Moreover, the finding that children with ECC and S-ECC are significantly more likely to have visited a dentist in the previous year suggests that dentists are contacted only after ECC has occurred; therefore, it seems that dentists do not play an effective role in the prevention practices.

Unexpectedly, we did not find an association between ECC or S-ECC and bottle feeding, whereas it is well-known that particularly severe disease has long been called “nursing caries” or “bottle caries”. However, we may hypothesize that it is not bottle feeding per se that represents an associated factor for ECC and S-ECC, but, more consistently, the consumption, through nursing bottles, of sweetened liquids, and indeed, our study clearly showed the importance of sweetened bottle or pacifier, particularly at night, as possible associated factors for ECC and S-ECC.

It is well-known that oral hygiene practices are among the most effective measures in the prevention of dental caries, and we found that only toothbrushing adult supervision was associated with a significantly lower risk of S-ECC. This is not surprising, since in young children oral hygiene is almost completely a parents’ responsibility, whereas simple assessment of frequency of tooth brushing may not be a valid indicator of oral hygiene.

Limitations

We used a self-administered questionnaire to register all potential associated factors.
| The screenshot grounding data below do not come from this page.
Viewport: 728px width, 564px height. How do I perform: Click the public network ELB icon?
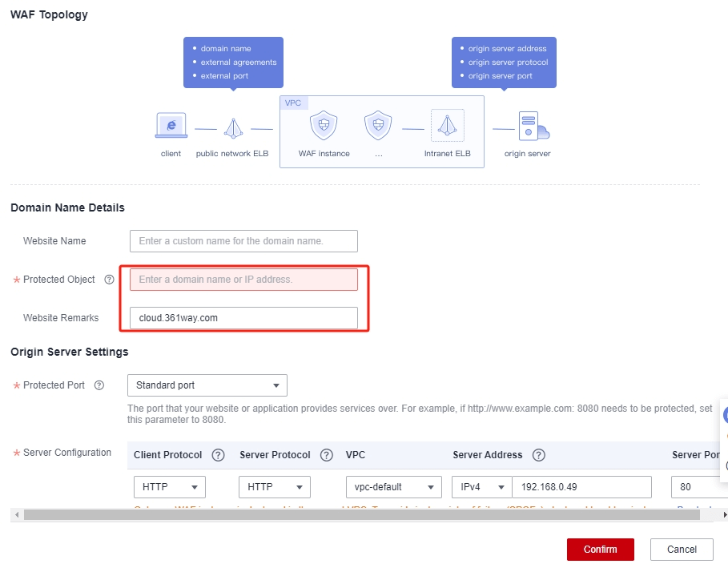(233, 128)
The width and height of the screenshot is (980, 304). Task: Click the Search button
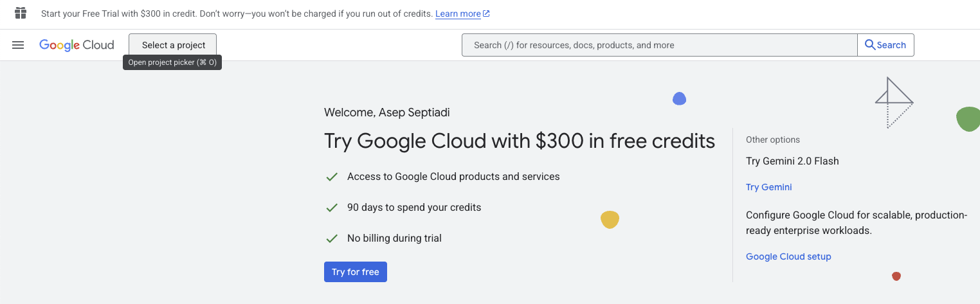pos(885,45)
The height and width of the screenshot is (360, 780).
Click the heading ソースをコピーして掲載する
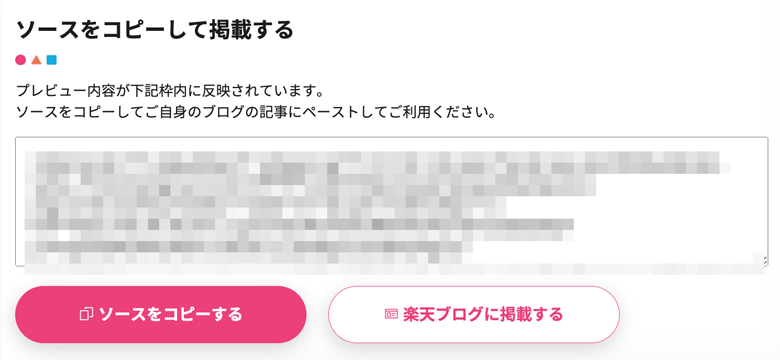click(x=155, y=30)
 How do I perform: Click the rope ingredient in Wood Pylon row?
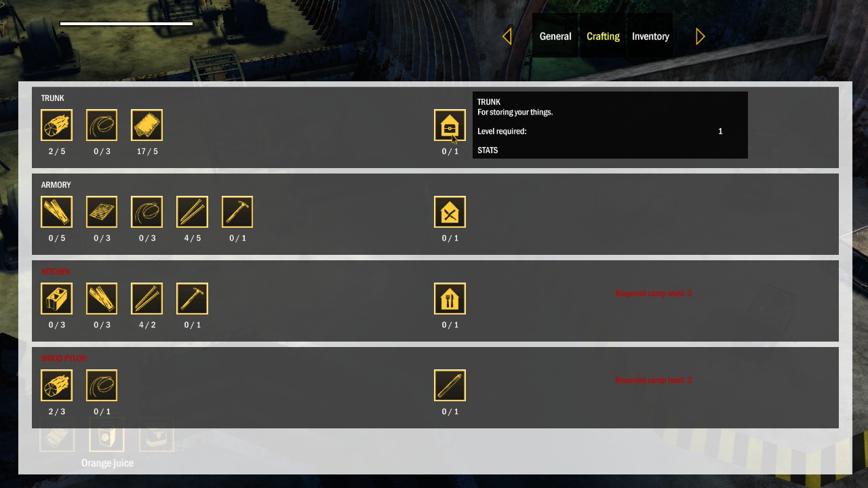(x=102, y=386)
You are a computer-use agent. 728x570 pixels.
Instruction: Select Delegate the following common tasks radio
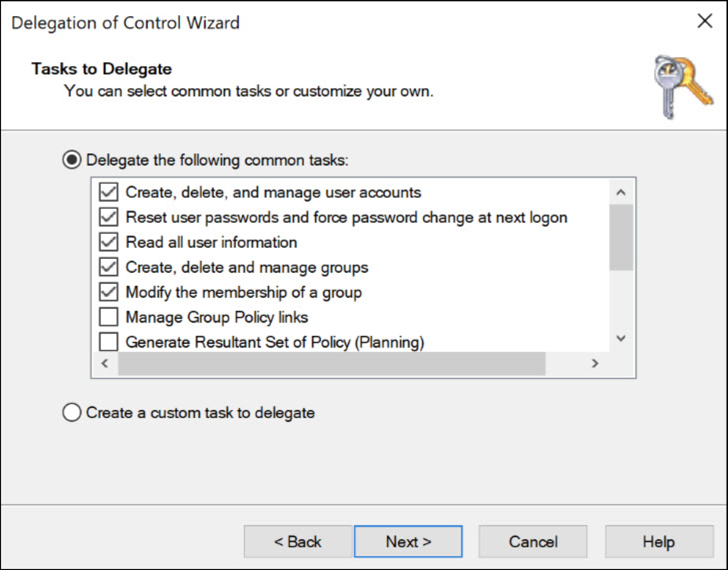(x=72, y=160)
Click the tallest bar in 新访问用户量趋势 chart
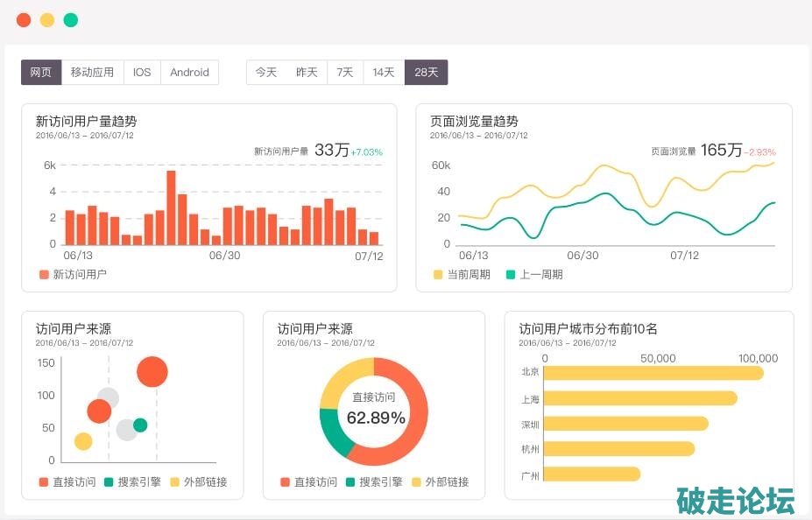The width and height of the screenshot is (812, 520). point(171,207)
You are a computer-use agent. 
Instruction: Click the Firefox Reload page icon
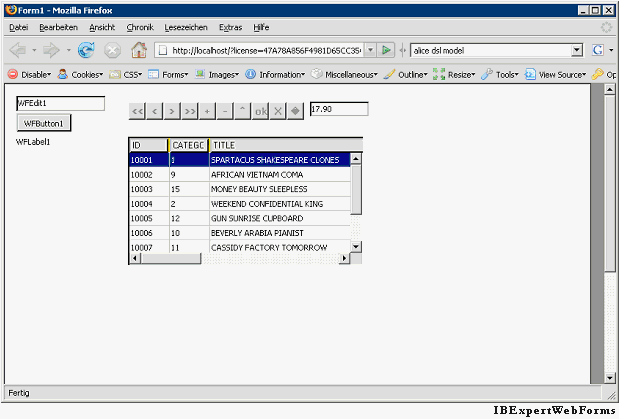point(86,49)
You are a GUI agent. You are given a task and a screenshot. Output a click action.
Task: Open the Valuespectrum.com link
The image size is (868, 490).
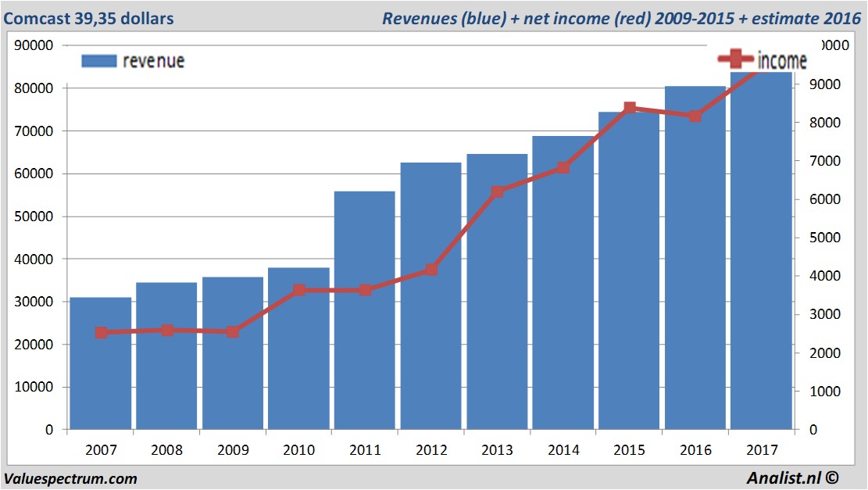click(x=70, y=478)
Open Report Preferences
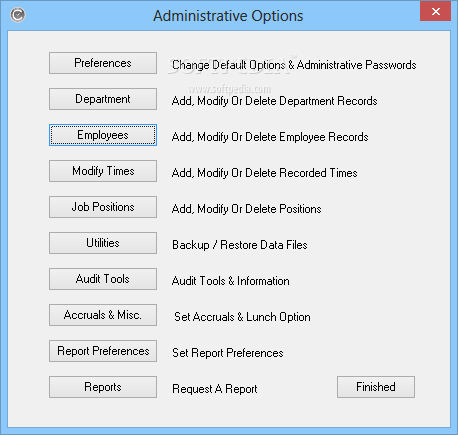This screenshot has height=435, width=458. pos(103,351)
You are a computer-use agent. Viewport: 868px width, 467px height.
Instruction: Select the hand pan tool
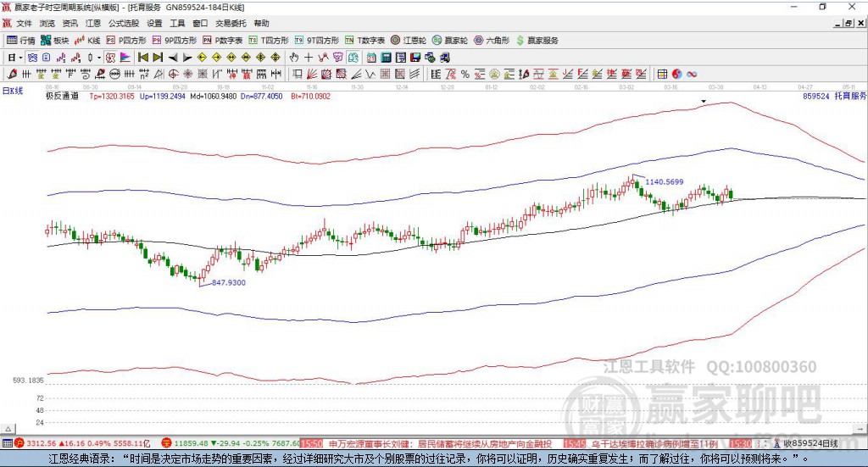294,58
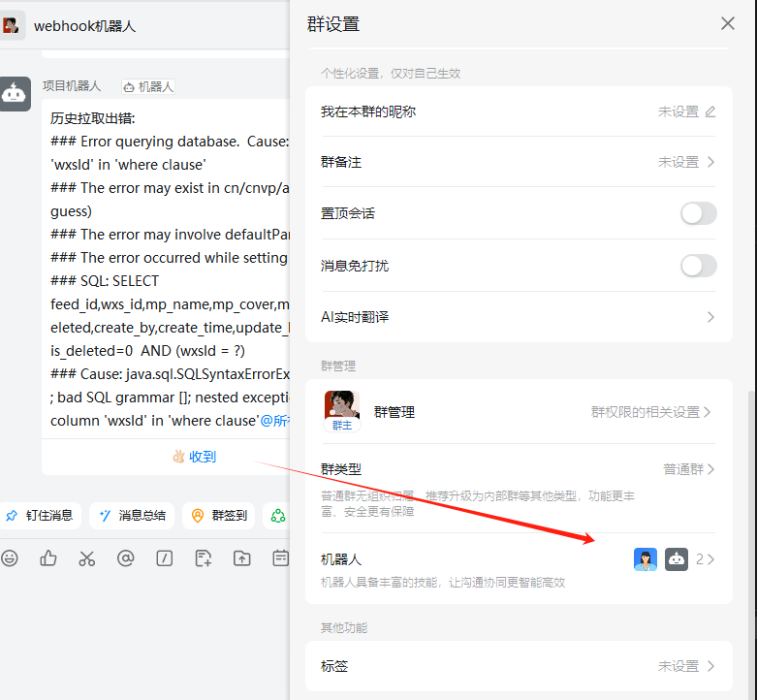The height and width of the screenshot is (700, 757).
Task: Click the 消息总结 quick action
Action: (133, 516)
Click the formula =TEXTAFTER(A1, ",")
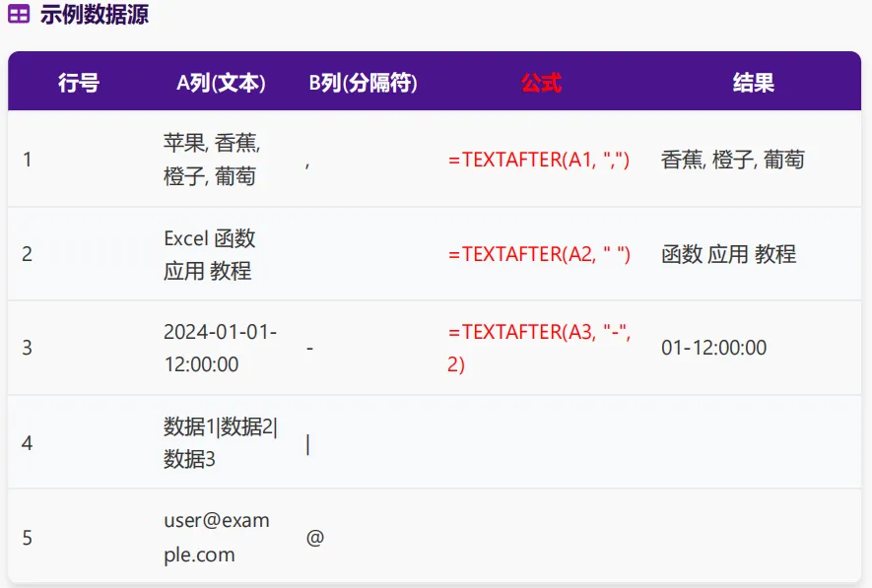This screenshot has width=872, height=588. 539,160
This could have determined a shift to more socially desirable answers, even though this does not appear to be the case in our study, since even self-reporting demonstrated a wide-spread diffusion of associated factors in our population. Moreover, the cross-sectional nature of the study does not allow any cause-effect relationship, since data on “associated factors” and “outcomes” are assessed at the same time. Nonetheless, this study represents a useful way to determine the prevalence of ECC and S-ECC and, eventually, to identify differences among subgroups disaggregated by social demographics, infant feeding practices, oral hygiene habits, and access to dental services, in order to target preventive interventions on those subjects that manifest poorer oral health. As with any survey based on a self-administered questionnaire, information resulting from the memory of parents may not be entirely accurate, primarily because of the long time frame used in the study that may have introduced recall bias. On the other hand, longer time frames are useful for formulating broad prevalence estimates in a context in which no data are available. Finally, problems regarding representativeness and generalizability should be taken into account, and we believe that the sampling methods and the high response rate allows us to be confident on the representativeness of the chosen sample and that our results may be generalized to children living in the Southern part of Italy.

Conclusions

In conclusion, results of our study demonstrate that even in western countries ECC and S-ECC still represent a significant burden in preschool children, particularly in those disadvantaged, and that most of the known modifiable associated factors regarding feeding practices and oral hygiene are still very spread in the population. Paediatricians and dentists should play a more effective role in the prevention of ECC.

Declarations

Authors’ Affiliations

(1)
Department of Health Sciences, Medical School, University of Catanzaro “Magna Græcia”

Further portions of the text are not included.